**WORK TO BE COMPLETED:**
The goal here is an exact copy of the entries below, without their pictures.

━━━━━ RECORDS TO PROCESS

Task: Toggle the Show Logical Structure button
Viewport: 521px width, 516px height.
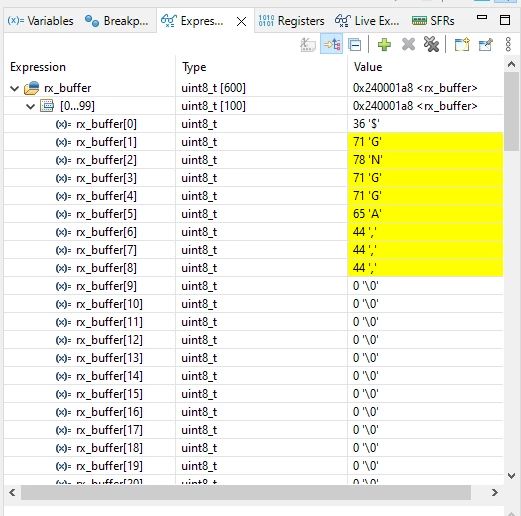Action: [x=332, y=44]
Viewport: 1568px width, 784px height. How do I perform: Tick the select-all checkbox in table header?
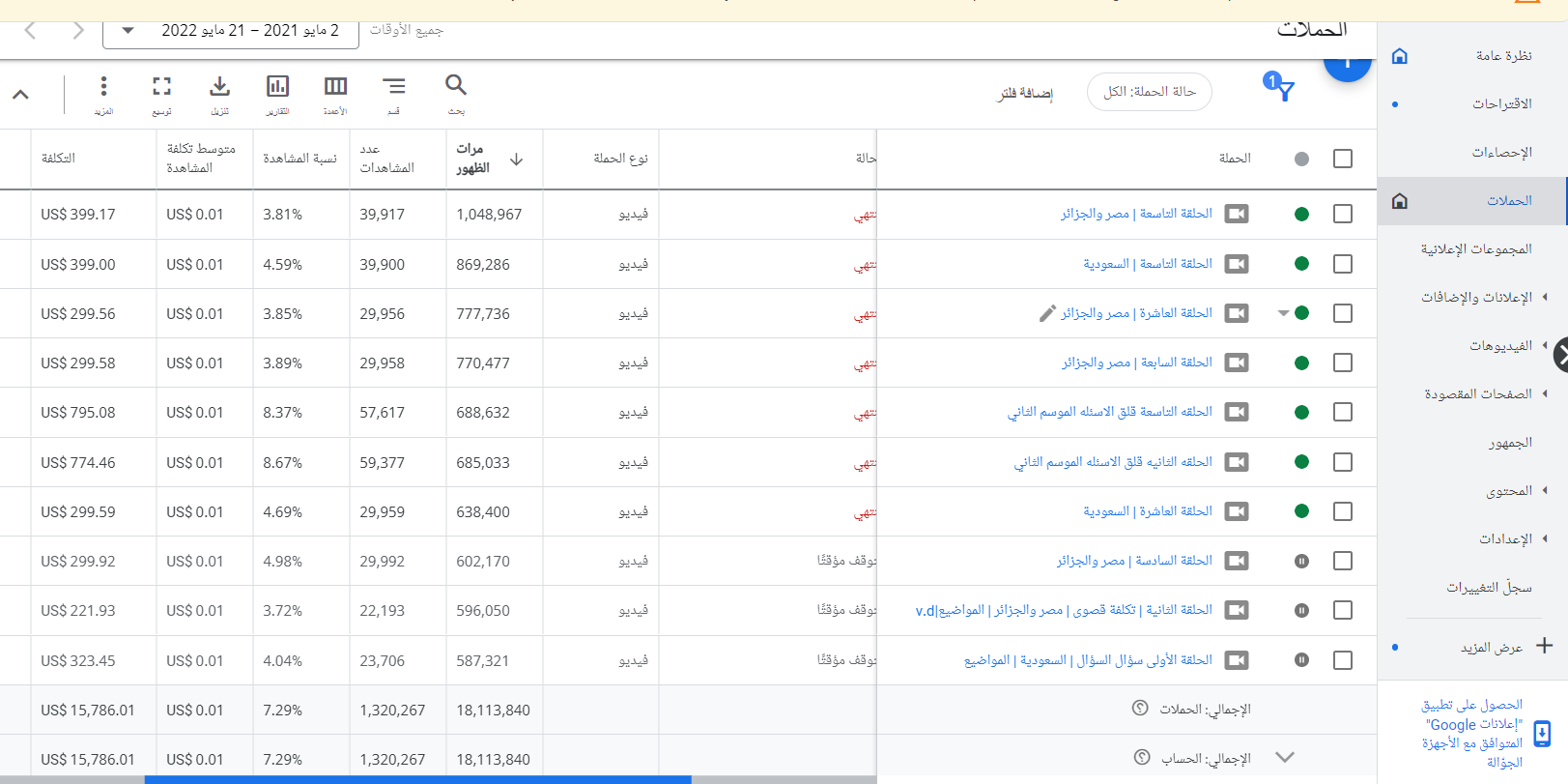(1342, 159)
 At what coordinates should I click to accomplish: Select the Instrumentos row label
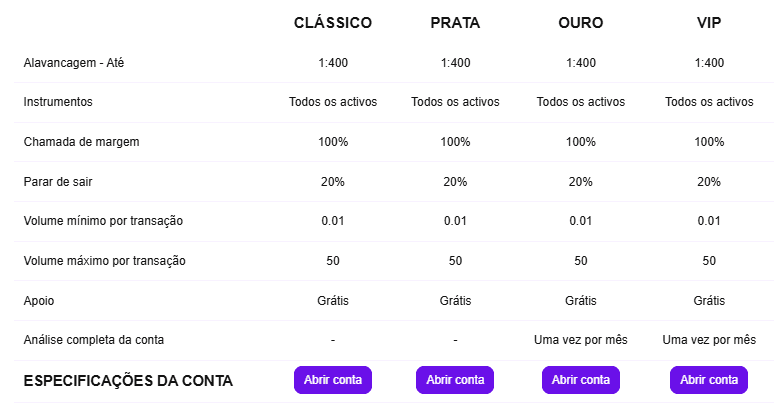(x=58, y=102)
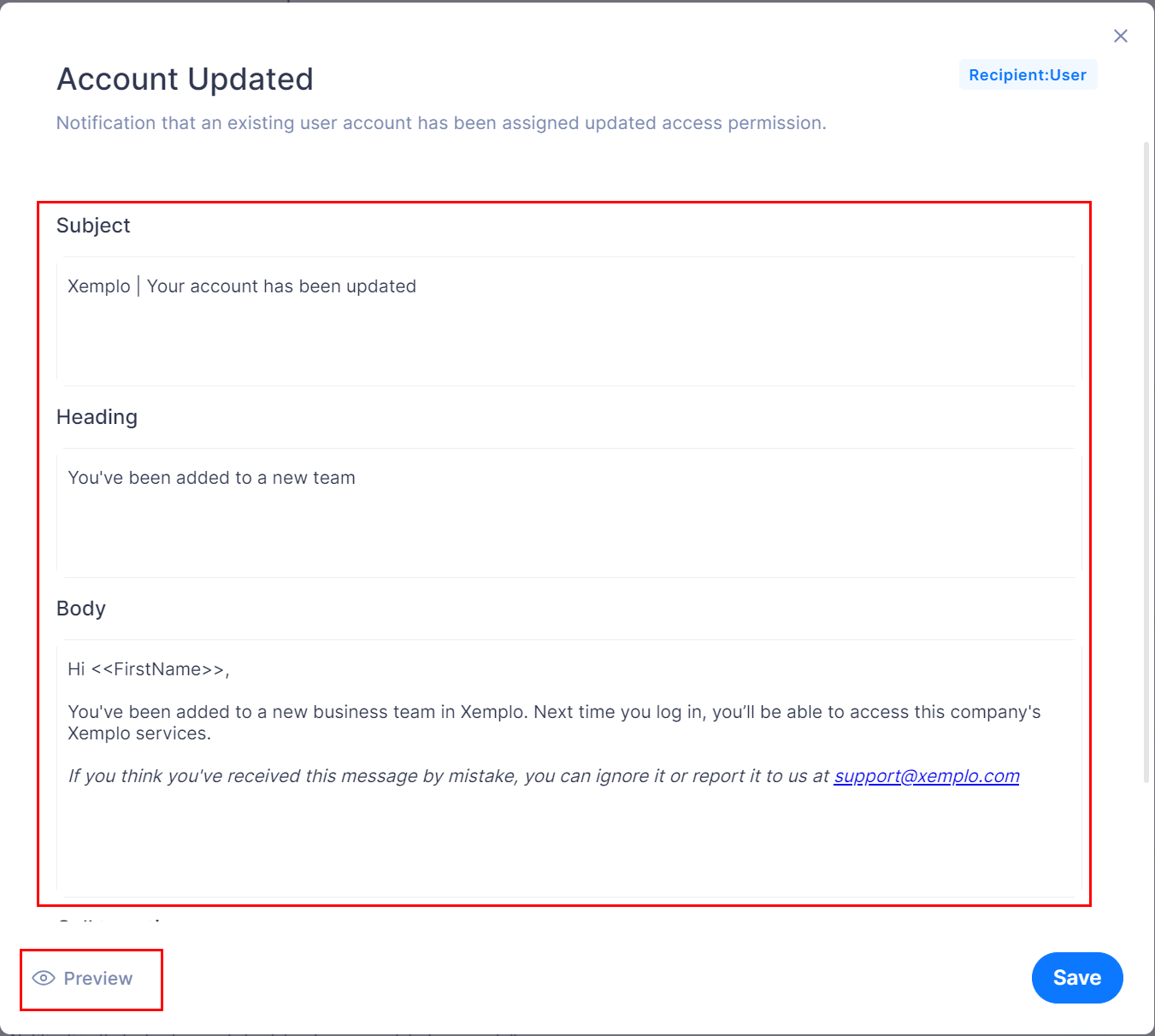Place cursor on Hi <<FirstName>> line
1155x1036 pixels.
149,669

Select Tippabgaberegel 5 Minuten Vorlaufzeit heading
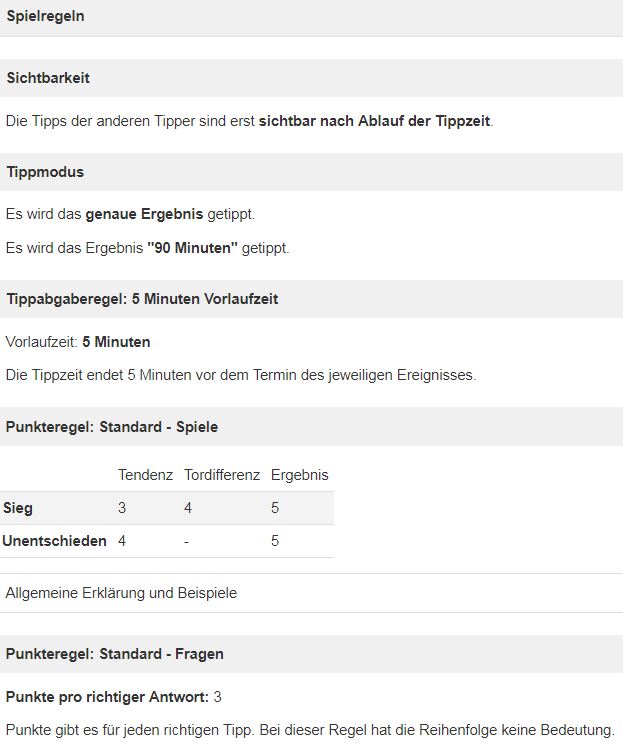coord(142,299)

━━━━━━━━━━

**SOLUTION TO THIS PROBLEM:**
Task: Toggle the Show Logical Structure button
Viewport: 521px width, 516px height.
Action: [x=332, y=44]
Viewport: 1568px width, 784px height. How do I perform: Tick the select-all checkbox in table header?
(1342, 159)
 At what coordinates should I click to accomplish: Select the Instrumentos row label
(x=58, y=102)
Place cursor on Hi <<FirstName>> line
1155x1036 pixels.
149,669

Select Tippabgaberegel 5 Minuten Vorlaufzeit heading
coord(142,299)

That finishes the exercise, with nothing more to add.